>> Begin

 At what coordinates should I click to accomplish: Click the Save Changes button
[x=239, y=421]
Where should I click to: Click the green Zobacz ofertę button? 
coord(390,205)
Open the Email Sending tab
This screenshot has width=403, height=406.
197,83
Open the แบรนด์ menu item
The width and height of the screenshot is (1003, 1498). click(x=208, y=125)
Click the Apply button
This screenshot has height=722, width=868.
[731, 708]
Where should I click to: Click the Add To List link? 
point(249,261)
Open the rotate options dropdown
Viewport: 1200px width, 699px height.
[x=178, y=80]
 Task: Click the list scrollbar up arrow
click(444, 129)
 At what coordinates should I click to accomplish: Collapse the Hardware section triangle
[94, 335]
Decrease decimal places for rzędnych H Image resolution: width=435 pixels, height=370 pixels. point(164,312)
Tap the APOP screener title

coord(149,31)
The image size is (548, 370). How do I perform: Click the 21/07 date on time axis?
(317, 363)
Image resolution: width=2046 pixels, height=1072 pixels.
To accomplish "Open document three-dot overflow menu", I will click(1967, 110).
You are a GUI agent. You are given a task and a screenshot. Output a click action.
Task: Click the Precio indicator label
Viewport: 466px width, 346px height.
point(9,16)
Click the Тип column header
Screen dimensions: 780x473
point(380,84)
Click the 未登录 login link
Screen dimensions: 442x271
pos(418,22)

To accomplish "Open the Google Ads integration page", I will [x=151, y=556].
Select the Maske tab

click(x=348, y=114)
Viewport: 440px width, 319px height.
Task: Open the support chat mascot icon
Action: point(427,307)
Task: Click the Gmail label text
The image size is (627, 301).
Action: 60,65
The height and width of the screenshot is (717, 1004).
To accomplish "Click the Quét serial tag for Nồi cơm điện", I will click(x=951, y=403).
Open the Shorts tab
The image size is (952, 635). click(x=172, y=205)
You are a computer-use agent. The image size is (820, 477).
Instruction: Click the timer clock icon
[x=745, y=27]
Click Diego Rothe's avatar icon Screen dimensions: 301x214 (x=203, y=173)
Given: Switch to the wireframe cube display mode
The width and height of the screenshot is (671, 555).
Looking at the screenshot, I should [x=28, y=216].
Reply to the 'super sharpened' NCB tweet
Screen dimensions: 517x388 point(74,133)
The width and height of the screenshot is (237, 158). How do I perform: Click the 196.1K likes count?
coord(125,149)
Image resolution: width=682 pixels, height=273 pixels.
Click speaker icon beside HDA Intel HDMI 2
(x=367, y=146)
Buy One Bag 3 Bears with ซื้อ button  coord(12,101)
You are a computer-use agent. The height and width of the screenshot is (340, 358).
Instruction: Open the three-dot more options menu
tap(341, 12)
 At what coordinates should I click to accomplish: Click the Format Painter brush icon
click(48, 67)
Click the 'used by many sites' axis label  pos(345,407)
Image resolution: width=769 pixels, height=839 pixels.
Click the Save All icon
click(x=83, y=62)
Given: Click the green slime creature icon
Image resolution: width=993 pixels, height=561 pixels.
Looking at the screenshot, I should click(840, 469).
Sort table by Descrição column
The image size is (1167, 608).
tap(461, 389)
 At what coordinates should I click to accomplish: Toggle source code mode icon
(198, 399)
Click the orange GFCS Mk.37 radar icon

>> End

-- What you should do --
Please output all of the data above again, line for line, with no changes.

-- Task result --
 At what coordinates should I click to accomplish: Click the Save Changes button
[x=239, y=421]
Where should I click to: Click the green Zobacz ofertę button? 
coord(390,205)
Open the Email Sending tab
This screenshot has width=403, height=406.
197,83
Open the แบรนด์ menu item
The width and height of the screenshot is (1003, 1498). click(x=208, y=125)
Click the Apply button
This screenshot has height=722, width=868.
[731, 708]
Where should I click to: Click the Add To List link? 
point(249,261)
Open the rotate options dropdown
Viewport: 1200px width, 699px height.
[x=178, y=80]
 Task: Click the list scrollbar up arrow
click(444, 129)
 At what coordinates should I click to accomplish: Collapse the Hardware section triangle
[94, 335]
Decrease decimal places for rzędnych H Image resolution: width=435 pixels, height=370 pixels. point(164,312)
Tap the APOP screener title

coord(149,31)
The image size is (548, 370). How do I perform: Click the 21/07 date on time axis?
(317, 363)
Image resolution: width=2046 pixels, height=1072 pixels.
To accomplish "Open document three-dot overflow menu", I will click(1967, 110).
You are a GUI agent. You are given a task and a screenshot. Output a click action.
Task: Click the Precio indicator label
Viewport: 466px width, 346px height.
point(9,16)
Click the Тип column header
Screen dimensions: 780x473
point(380,84)
Click the 未登录 login link
Screen dimensions: 442x271
pos(418,22)

To accomplish "Open the Google Ads integration page", I will [x=151, y=556].
Select the Maske tab

click(x=348, y=114)
Viewport: 440px width, 319px height.
Task: Open the support chat mascot icon
Action: point(427,307)
Task: Click the Gmail label text
The image size is (627, 301).
Action: 60,65
The height and width of the screenshot is (717, 1004).
To accomplish "Click the Quét serial tag for Nồi cơm điện", I will click(x=951, y=403).
Open the Shorts tab
The image size is (952, 635). click(x=172, y=205)
You are a computer-use agent. The image size is (820, 477).
Instruction: Click the timer clock icon
[x=745, y=27]
Click Diego Rothe's avatar icon Screen dimensions: 301x214 (x=203, y=173)
Given: Switch to the wireframe cube display mode
The width and height of the screenshot is (671, 555).
Looking at the screenshot, I should [x=28, y=216].
Reply to the 'super sharpened' NCB tweet
Screen dimensions: 517x388 point(74,133)
The width and height of the screenshot is (237, 158). How do I perform: Click the 196.1K likes count?
coord(125,149)
Image resolution: width=682 pixels, height=273 pixels.
Click speaker icon beside HDA Intel HDMI 2
(x=367, y=146)
Buy One Bag 3 Bears with ซื้อ button  coord(12,101)
You are a computer-use agent. The height and width of the screenshot is (340, 358).
Instruction: Open the three-dot more options menu
tap(341, 12)
 At what coordinates should I click to accomplish: Click the Format Painter brush icon
click(48, 67)
Click the 'used by many sites' axis label  pos(345,407)
Image resolution: width=769 pixels, height=839 pixels.
Click the Save All icon
click(x=83, y=62)
Given: Click the green slime creature icon
Image resolution: width=993 pixels, height=561 pixels.
Looking at the screenshot, I should click(840, 469).
Sort table by Descrição column
The image size is (1167, 608).
tap(461, 389)
 At what coordinates should I click to accomplish: Toggle source code mode icon
(198, 399)
Click the orange GFCS Mk.37 radar icon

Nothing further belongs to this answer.